**WORK TASK**
Word for word, restate every entry shown below.

======== RECORDS FOR THIS EXERCISE

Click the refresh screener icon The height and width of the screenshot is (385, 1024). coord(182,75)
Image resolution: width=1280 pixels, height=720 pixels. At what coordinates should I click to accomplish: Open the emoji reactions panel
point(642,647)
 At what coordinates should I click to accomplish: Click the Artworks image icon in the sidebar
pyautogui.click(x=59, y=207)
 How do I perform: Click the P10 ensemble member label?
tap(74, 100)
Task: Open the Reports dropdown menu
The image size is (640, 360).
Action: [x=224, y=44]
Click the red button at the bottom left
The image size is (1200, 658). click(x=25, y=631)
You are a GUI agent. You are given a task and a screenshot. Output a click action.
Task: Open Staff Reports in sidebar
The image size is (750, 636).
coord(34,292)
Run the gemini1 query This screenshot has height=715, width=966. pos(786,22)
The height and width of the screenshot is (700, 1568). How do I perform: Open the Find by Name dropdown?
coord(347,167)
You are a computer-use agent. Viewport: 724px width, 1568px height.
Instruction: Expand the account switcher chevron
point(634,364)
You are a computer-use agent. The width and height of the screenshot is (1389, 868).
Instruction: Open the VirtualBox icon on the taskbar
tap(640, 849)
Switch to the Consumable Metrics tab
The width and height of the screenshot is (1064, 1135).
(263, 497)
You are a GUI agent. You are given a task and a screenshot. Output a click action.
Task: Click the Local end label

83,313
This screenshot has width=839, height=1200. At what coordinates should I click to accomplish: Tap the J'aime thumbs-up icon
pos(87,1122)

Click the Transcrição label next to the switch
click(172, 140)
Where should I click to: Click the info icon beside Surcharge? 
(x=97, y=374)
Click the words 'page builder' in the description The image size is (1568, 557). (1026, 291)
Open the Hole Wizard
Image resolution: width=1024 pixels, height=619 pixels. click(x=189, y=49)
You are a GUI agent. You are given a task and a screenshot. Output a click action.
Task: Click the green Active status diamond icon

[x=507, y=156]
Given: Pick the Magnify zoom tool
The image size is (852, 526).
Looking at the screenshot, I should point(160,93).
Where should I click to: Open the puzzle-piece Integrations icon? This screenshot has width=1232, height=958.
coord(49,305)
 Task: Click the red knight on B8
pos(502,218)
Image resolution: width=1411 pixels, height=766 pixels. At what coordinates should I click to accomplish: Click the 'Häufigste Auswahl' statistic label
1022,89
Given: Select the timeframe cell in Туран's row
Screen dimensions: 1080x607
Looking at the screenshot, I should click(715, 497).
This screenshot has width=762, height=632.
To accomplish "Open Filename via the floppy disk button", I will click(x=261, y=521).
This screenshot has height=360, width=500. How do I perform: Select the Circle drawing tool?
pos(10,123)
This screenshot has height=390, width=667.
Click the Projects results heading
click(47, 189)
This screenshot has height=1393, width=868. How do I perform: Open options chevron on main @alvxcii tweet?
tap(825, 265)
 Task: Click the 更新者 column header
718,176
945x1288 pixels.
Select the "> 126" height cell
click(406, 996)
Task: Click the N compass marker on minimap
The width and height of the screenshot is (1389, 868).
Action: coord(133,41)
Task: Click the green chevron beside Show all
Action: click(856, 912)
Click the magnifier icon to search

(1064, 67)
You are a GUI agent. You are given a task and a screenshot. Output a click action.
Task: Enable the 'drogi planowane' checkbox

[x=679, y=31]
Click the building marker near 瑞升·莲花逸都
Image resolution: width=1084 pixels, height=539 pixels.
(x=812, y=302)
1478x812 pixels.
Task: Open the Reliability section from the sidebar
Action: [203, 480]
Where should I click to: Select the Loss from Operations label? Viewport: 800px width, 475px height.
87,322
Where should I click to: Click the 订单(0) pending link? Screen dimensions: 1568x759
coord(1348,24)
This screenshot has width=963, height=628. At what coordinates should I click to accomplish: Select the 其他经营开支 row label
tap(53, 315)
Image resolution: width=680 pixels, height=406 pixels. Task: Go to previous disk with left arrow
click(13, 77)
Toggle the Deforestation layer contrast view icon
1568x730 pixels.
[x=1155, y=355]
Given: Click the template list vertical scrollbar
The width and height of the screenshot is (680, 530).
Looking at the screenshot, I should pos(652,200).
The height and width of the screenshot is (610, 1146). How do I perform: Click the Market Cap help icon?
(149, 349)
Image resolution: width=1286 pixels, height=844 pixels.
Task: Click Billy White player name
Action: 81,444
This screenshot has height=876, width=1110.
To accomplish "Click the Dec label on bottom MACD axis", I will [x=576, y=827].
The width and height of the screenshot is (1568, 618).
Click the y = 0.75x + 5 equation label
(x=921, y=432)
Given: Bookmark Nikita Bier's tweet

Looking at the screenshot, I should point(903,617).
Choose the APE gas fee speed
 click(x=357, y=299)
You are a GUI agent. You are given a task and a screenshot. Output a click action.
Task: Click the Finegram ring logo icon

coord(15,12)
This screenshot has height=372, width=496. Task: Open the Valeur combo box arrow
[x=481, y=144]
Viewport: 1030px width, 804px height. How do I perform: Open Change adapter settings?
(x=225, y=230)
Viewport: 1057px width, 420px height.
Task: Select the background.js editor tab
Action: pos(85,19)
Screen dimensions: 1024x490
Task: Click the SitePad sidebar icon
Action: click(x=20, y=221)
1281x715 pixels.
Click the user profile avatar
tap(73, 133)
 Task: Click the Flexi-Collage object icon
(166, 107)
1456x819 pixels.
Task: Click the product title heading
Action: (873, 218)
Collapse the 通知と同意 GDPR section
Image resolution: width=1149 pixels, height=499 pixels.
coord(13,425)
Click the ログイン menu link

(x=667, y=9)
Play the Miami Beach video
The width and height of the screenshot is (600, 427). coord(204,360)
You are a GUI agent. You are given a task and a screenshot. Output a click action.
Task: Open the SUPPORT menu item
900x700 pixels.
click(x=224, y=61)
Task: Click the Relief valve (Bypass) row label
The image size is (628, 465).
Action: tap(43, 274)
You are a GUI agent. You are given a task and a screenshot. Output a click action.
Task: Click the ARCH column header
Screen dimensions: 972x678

================

**ANSWER TO THIS EXERCISE**
Click the refresh screener icon The height and width of the screenshot is (385, 1024). coord(182,75)
Image resolution: width=1280 pixels, height=720 pixels. At what coordinates should I click to accomplish: Open the emoji reactions panel
point(642,647)
 At what coordinates should I click to accomplish: Click the Artworks image icon in the sidebar
pyautogui.click(x=59, y=207)
 How do I perform: Click the P10 ensemble member label?
tap(74, 100)
Task: Open the Reports dropdown menu
The image size is (640, 360).
Action: [x=224, y=44]
Click the red button at the bottom left
The image size is (1200, 658). click(x=25, y=631)
You are a GUI agent. You are given a task and a screenshot. Output a click action.
Task: Open Staff Reports in sidebar
The image size is (750, 636).
coord(34,292)
Run the gemini1 query This screenshot has height=715, width=966. pos(786,22)
The height and width of the screenshot is (700, 1568). How do I perform: Open the Find by Name dropdown?
coord(347,167)
You are a computer-use agent. Viewport: 724px width, 1568px height.
Instruction: Expand the account switcher chevron
point(634,364)
You are a computer-use agent. The width and height of the screenshot is (1389, 868).
Instruction: Open the VirtualBox icon on the taskbar
tap(640, 849)
Switch to the Consumable Metrics tab
The width and height of the screenshot is (1064, 1135).
(263, 497)
You are a GUI agent. You are given a task and a screenshot. Output a click action.
Task: Click the Local end label

83,313
This screenshot has width=839, height=1200. At what coordinates should I click to accomplish: Tap the J'aime thumbs-up icon
pos(87,1122)

Click the Transcrição label next to the switch
click(172, 140)
Where should I click to: Click the info icon beside Surcharge? 
(x=97, y=374)
Click the words 'page builder' in the description The image size is (1568, 557). (1026, 291)
Open the Hole Wizard
Image resolution: width=1024 pixels, height=619 pixels. click(x=189, y=49)
You are a GUI agent. You are given a task and a screenshot. Output a click action.
Task: Click the green Active status diamond icon

[x=507, y=156]
Given: Pick the Magnify zoom tool
The image size is (852, 526).
Looking at the screenshot, I should point(160,93).
Where should I click to: Open the puzzle-piece Integrations icon? This screenshot has width=1232, height=958.
coord(49,305)
 Task: Click the red knight on B8
pos(502,218)
Image resolution: width=1411 pixels, height=766 pixels. At what coordinates should I click to accomplish: Click the 'Häufigste Auswahl' statistic label
1022,89
Given: Select the timeframe cell in Туран's row
Screen dimensions: 1080x607
Looking at the screenshot, I should click(715, 497).
This screenshot has width=762, height=632.
To accomplish "Open Filename via the floppy disk button", I will click(x=261, y=521).
This screenshot has height=360, width=500. How do I perform: Select the Circle drawing tool?
pos(10,123)
This screenshot has height=390, width=667.
Click the Projects results heading
click(47, 189)
This screenshot has height=1393, width=868. How do I perform: Open options chevron on main @alvxcii tweet?
tap(825, 265)
 Task: Click the 更新者 column header
718,176
945x1288 pixels.
Select the "> 126" height cell
click(406, 996)
Task: Click the N compass marker on minimap
The width and height of the screenshot is (1389, 868).
Action: coord(133,41)
Task: Click the green chevron beside Show all
Action: click(856, 912)
Click the magnifier icon to search

(1064, 67)
You are a GUI agent. You are given a task and a screenshot. Output a click action.
Task: Enable the 'drogi planowane' checkbox

[x=679, y=31]
Click the building marker near 瑞升·莲花逸都
Image resolution: width=1084 pixels, height=539 pixels.
(x=812, y=302)
1478x812 pixels.
Task: Open the Reliability section from the sidebar
Action: [203, 480]
Where should I click to: Select the Loss from Operations label? Viewport: 800px width, 475px height.
87,322
Where should I click to: Click the 订单(0) pending link? Screen dimensions: 1568x759
coord(1348,24)
This screenshot has width=963, height=628. At what coordinates should I click to accomplish: Select the 其他经营开支 row label
tap(53, 315)
Image resolution: width=680 pixels, height=406 pixels. Task: Go to previous disk with left arrow
click(13, 77)
Toggle the Deforestation layer contrast view icon
1568x730 pixels.
[x=1155, y=355]
Given: Click the template list vertical scrollbar
The width and height of the screenshot is (680, 530).
Looking at the screenshot, I should pos(652,200).
The height and width of the screenshot is (610, 1146). How do I perform: Click the Market Cap help icon?
(149, 349)
Image resolution: width=1286 pixels, height=844 pixels.
Task: Click Billy White player name
Action: 81,444
This screenshot has height=876, width=1110.
To accomplish "Click the Dec label on bottom MACD axis", I will [x=576, y=827].
The width and height of the screenshot is (1568, 618).
Click the y = 0.75x + 5 equation label
(x=921, y=432)
Given: Bookmark Nikita Bier's tweet

Looking at the screenshot, I should point(903,617).
Choose the APE gas fee speed
 click(x=357, y=299)
You are a GUI agent. You are given a task and a screenshot. Output a click action.
Task: Click the Finegram ring logo icon

coord(15,12)
This screenshot has height=372, width=496. Task: Open the Valeur combo box arrow
[x=481, y=144]
Viewport: 1030px width, 804px height. How do I perform: Open Change adapter settings?
(x=225, y=230)
Viewport: 1057px width, 420px height.
Task: Select the background.js editor tab
Action: pos(85,19)
Screen dimensions: 1024x490
Task: Click the SitePad sidebar icon
Action: click(x=20, y=221)
1281x715 pixels.
Click the user profile avatar
tap(73, 133)
 Task: Click the Flexi-Collage object icon
(166, 107)
1456x819 pixels.
Task: Click the product title heading
Action: (873, 218)
Collapse the 通知と同意 GDPR section
Image resolution: width=1149 pixels, height=499 pixels.
coord(13,425)
Click the ログイン menu link

(x=667, y=9)
Play the Miami Beach video
The width and height of the screenshot is (600, 427). coord(204,360)
You are a GUI agent. You are given a task and a screenshot. Output a click action.
Task: Open the SUPPORT menu item
900x700 pixels.
click(x=224, y=61)
Task: Click the Relief valve (Bypass) row label
The image size is (628, 465).
Action: tap(43, 274)
You are a GUI agent. You are given a task and a screenshot. Output a click action.
Task: Click the ARCH column header
Screen dimensions: 972x678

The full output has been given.